### Aim of the exercise
Your answer should consist only of the lines below from the one with "You are a computer-use agent." through the one with "Instruction: Select the", copied exactly.

### Exercise inputs
──────
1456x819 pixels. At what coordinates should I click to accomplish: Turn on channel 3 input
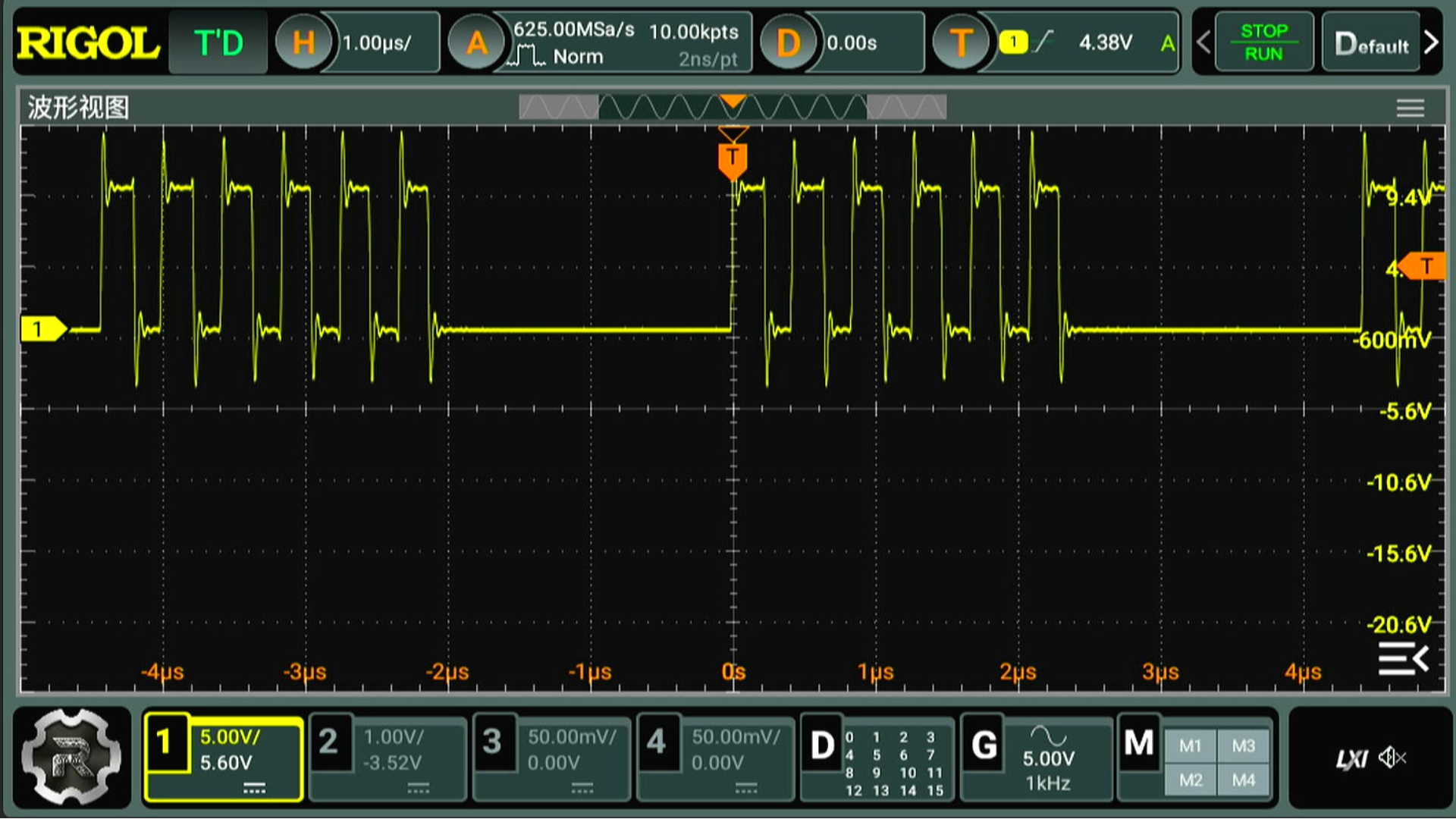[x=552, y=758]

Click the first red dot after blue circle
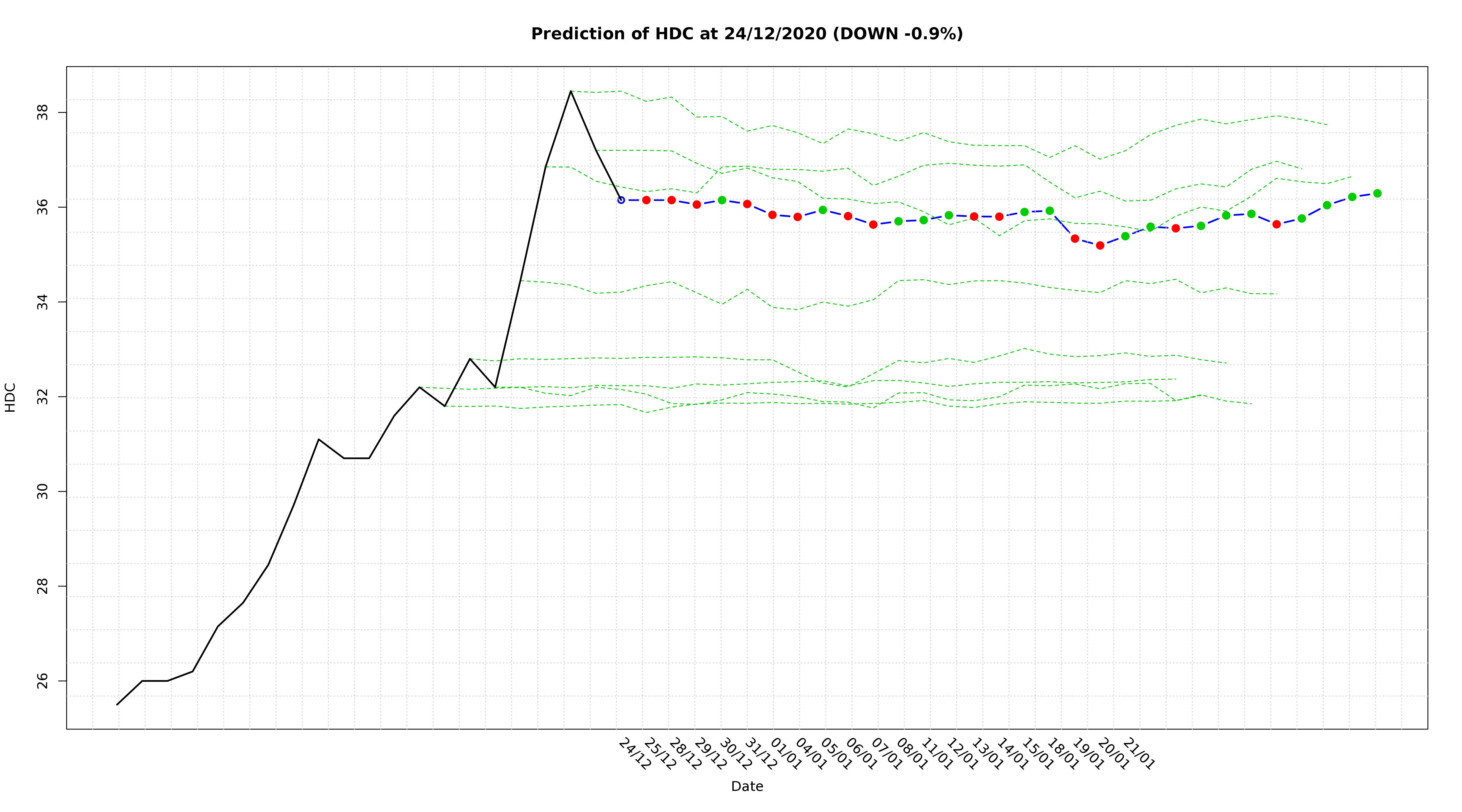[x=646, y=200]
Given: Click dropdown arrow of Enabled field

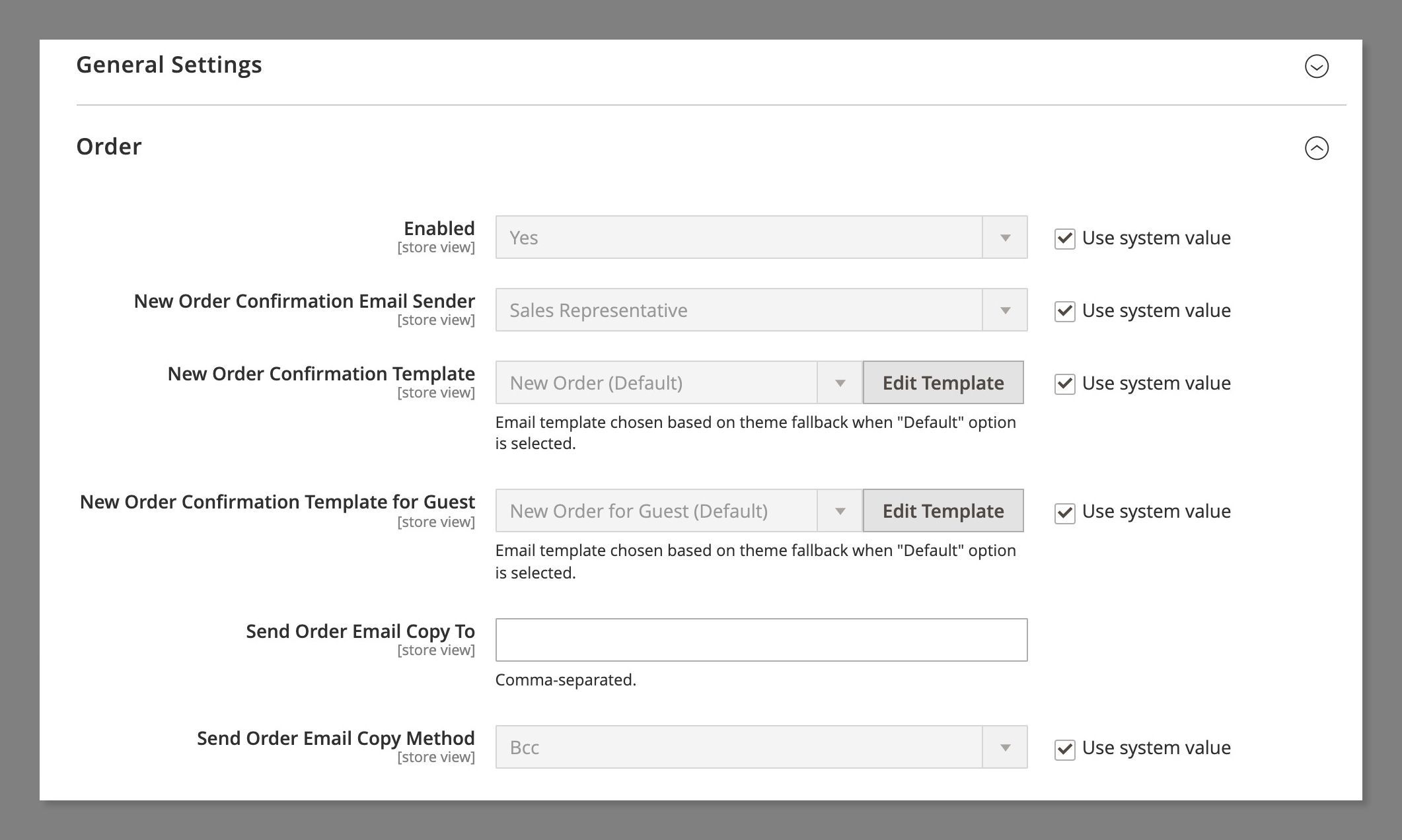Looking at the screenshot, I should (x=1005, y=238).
──────
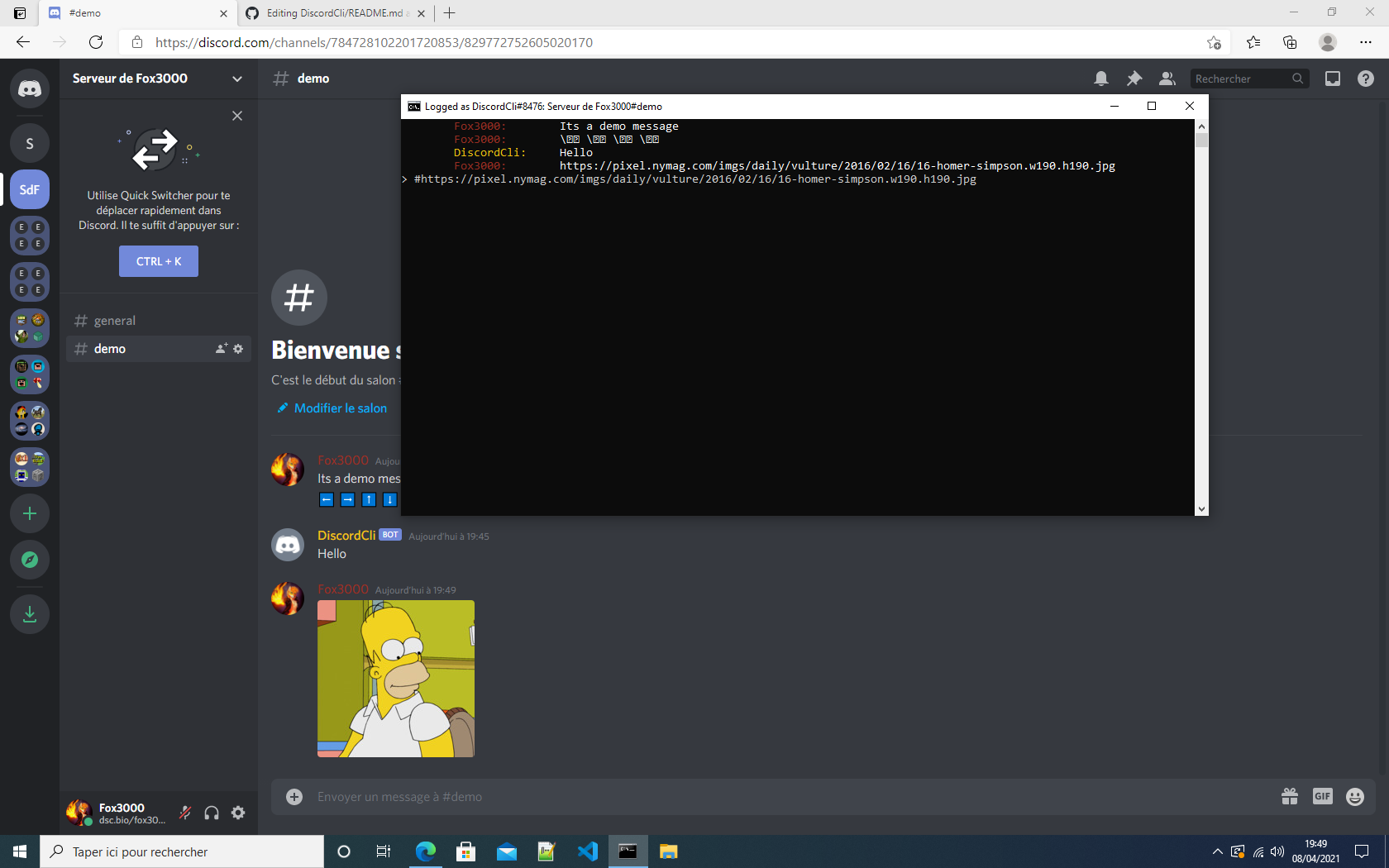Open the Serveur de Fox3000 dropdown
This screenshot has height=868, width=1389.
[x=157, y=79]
──────
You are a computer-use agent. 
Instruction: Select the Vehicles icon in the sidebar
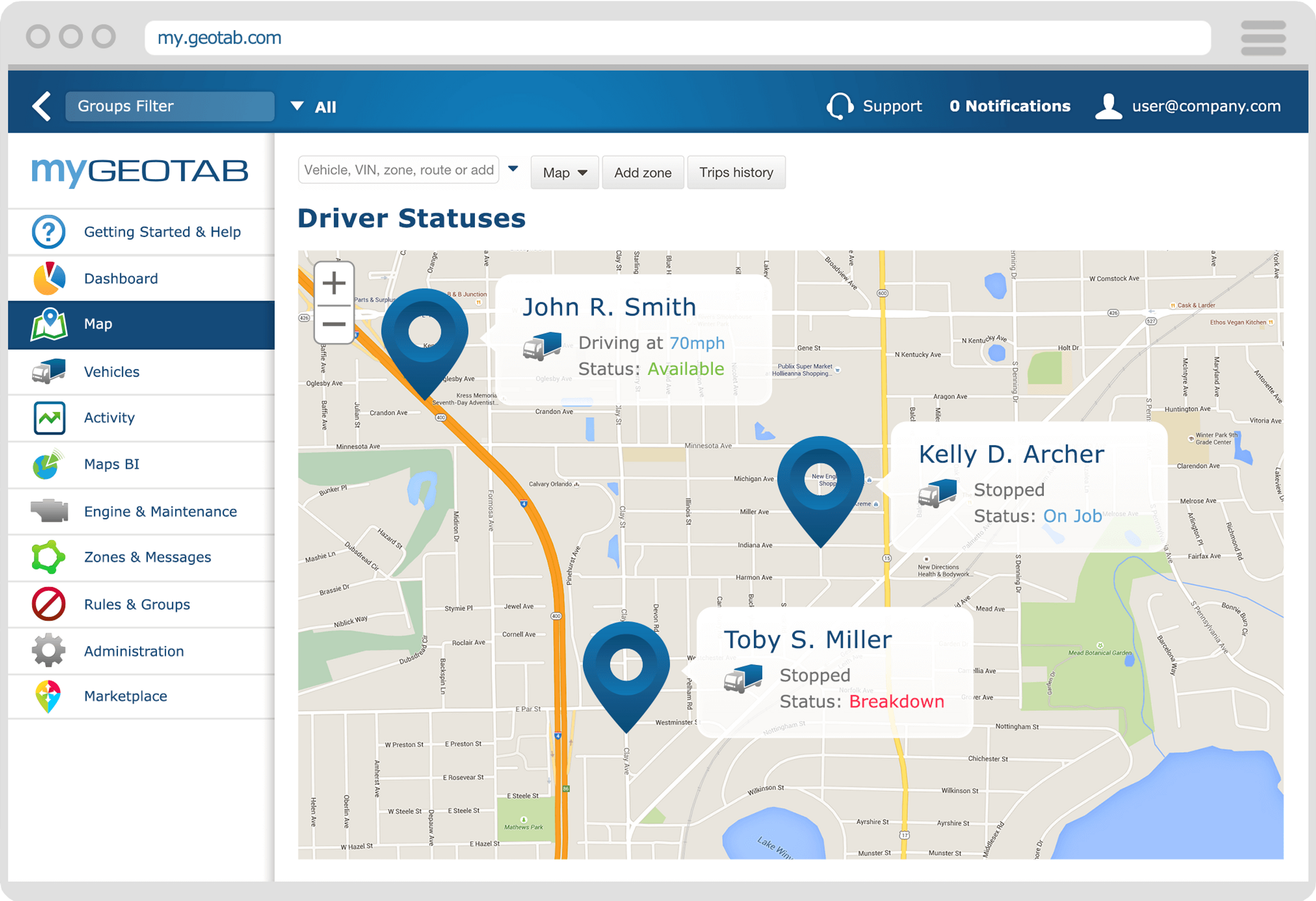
──────
### Answer section
You are a computer-use agent. 
Instruction: Select the Vehicles icon in the sidebar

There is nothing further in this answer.